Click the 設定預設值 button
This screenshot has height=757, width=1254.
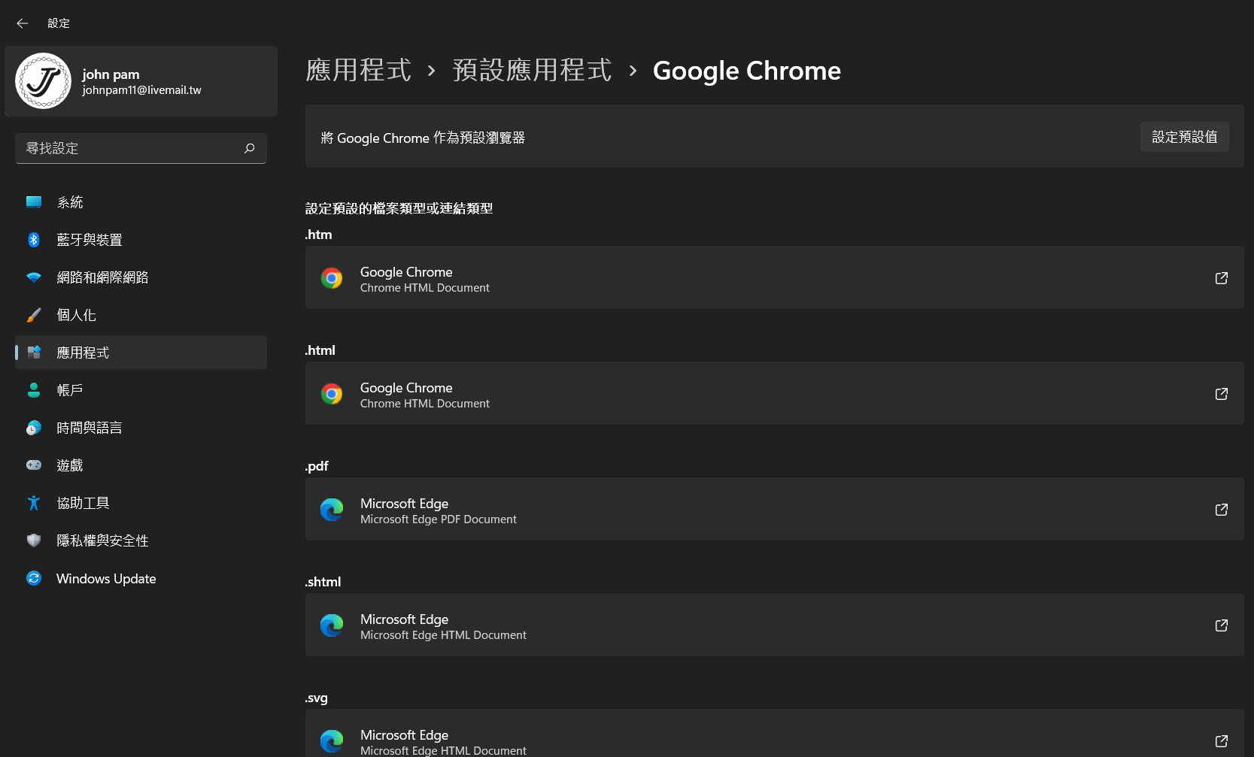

- - -

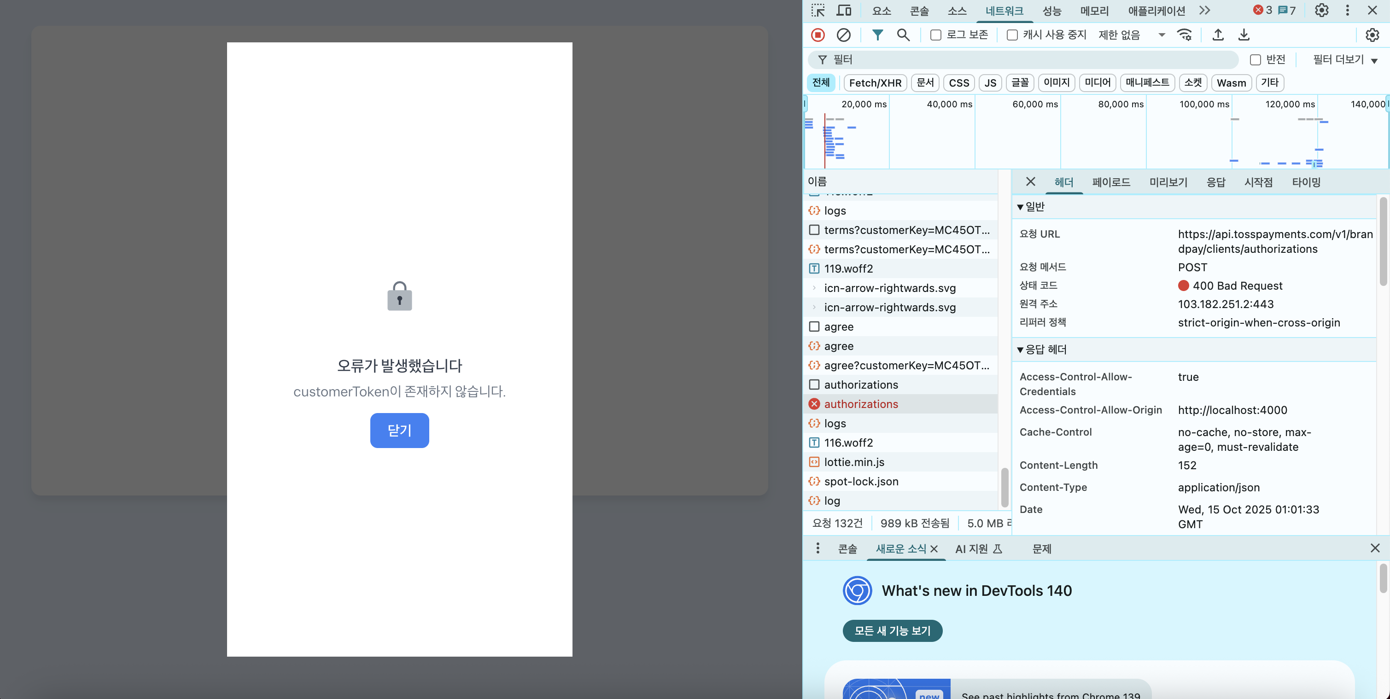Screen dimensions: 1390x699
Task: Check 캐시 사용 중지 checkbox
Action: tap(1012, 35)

- - -

Aim of the exercise:
Starting at the line above that contains "Click the 設定預設值 button", write out each line exactly until the line that contains "This screenshot has height=757, width=1254." has been written, and stop there.

Solution for this problem:
Click the 設定預設值 button
This screenshot has height=757, width=1254.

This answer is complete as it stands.